While she declined to call anybody out by name, Democratic officials believe the object of her scorn was co-chair of the Congressional Progressive Caucus, Mark Pocan, D-Wis., who has accused moderate Democrats of enabling child abuse by voting for a Senate emergency aid package that provides $4.6 billion in supplemental border funding without imposing clear health and safety standards at migrant detention centers. Pelosi also appeared to take a veiled swipe at New York Rep. Alexandria Ocasio-Cortez’s chief of staff, Saikat Chakrabarti, who has been outspoken about the House Speaker’s inaction in the face of Donald Trump’s mounting corruption and criminality.

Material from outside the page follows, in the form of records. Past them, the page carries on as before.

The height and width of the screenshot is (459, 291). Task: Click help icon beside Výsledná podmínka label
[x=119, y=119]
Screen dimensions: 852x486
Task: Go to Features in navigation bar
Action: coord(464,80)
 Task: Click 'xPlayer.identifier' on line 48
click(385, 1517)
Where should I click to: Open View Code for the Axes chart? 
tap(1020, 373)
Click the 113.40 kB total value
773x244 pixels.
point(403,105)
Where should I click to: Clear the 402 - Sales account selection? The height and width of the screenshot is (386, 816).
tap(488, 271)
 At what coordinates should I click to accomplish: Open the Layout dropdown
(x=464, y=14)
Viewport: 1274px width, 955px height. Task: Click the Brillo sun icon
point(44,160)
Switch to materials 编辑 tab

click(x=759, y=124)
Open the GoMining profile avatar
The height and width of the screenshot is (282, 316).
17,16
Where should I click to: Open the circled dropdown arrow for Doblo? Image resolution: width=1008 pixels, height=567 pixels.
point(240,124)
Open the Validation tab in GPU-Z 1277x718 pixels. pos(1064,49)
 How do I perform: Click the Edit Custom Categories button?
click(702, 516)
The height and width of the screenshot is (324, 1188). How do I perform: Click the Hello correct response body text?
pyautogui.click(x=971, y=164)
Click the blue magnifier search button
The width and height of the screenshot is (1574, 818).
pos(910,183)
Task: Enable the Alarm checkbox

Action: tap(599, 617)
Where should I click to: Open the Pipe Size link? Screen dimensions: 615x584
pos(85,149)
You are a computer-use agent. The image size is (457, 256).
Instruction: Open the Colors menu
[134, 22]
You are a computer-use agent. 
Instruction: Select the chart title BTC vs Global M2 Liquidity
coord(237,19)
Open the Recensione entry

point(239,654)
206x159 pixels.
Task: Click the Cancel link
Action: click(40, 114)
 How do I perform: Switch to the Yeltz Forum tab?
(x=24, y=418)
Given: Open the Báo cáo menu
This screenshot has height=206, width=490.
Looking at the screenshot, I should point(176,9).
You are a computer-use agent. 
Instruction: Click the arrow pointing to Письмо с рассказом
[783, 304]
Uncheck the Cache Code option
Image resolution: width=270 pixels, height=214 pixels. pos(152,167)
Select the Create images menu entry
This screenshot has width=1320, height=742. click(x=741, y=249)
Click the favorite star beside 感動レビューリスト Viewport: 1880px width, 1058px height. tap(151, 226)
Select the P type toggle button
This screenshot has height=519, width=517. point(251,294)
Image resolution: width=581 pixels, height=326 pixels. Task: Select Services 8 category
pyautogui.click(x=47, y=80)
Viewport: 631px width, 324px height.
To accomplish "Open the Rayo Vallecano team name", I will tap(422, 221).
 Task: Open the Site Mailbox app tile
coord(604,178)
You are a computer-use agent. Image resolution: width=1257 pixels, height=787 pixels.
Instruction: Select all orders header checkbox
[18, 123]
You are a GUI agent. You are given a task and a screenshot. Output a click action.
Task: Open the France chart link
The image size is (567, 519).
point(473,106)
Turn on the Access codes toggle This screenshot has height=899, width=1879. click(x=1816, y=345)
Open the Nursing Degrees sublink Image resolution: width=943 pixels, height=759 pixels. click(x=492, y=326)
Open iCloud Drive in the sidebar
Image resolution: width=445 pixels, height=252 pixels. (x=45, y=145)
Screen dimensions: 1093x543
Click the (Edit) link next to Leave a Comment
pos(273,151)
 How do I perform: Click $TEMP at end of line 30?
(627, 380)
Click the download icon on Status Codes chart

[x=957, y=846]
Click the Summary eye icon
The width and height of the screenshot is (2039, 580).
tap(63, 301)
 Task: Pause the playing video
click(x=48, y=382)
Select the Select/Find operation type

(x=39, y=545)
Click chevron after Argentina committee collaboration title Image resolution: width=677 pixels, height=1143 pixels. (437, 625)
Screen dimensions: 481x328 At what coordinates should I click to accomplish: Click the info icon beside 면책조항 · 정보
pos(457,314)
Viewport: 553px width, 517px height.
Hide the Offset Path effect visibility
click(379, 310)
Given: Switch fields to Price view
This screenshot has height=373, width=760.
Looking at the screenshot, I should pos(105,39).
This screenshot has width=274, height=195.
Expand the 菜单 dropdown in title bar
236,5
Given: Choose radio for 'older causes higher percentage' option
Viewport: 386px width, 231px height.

Chakrabarti’s criticism, which he leveled on Twitter over the weekend, was not unprovoked. Last week, Nancy Pelosi sat down with The New York Times to air her grievances regarding the Democratic base’s calls for impeachment, which she dismissed as a “primal urge,” as well as the party’s youthful “Squad” of Reps. Ocasio-Cortez, Ayanna Pressley, D-Mass., Rashida Tlaib, D-Mich., and Ilhan Omar, D-Minn., each of whom backed her bid for House speaker in 2018. “All these people have their public whatever and their Twitter world,” she told Dowd. “But they didn’t have any following. They’re four people and that’s how many votes they got.”

Asked by reporters Wednesday whether she regretted calling out her colleagues, Pelosi was defiant. “I have no regrets about anything,” she said. “Regrets is not what I do.”

Clearly not. While Pelosi answers to a Democratic majority that remains broadly conservative, it’s nonetheless telling that she appears more eager to challenge progressive women of color within her caucus than the president and his cabinet. Since Robert Mueller released the findings of his investigation, she has all but dismissed the notion of opening an inquiry into obstruction of justice or investigating journalist E. Jean Carroll’s claims that Trump raped her in a Bergdorf Goodman dressing room in the mid-1990s. (In one of the more gobsmacking quotes from her interview with Dowd, the House Speaker notes that he “practically self-impeaches by obstructing justice and ignoring the subpoenas.”)

Even this week, amid public outrage that Secretary of Labor Alex Acosta cut alleged child sex trafficker Jeffrey Epstein a sweetheart deal while serving as Florida’s top federal prosecutor a decade ago, she has been loathe to exercise Congressional oversight, instead using the scandal as a cynical fundraising ploy. As Mehdi Hasan writes in The Intercept, “Nancy Pelosi has chosen her war, and it’s with her own party’s future.”

“[Forget] the ‘you-go-girl memes for literally clapping back at Trump’ that Dowd fawns over in her interview with the speaker,” Hasan concludes. “It is time for liberals and leftists who lambast Senate Majority Leader Mitch McConnell to admit to themselves that the hippie-punching Pelosi has become a Trump enabler too.”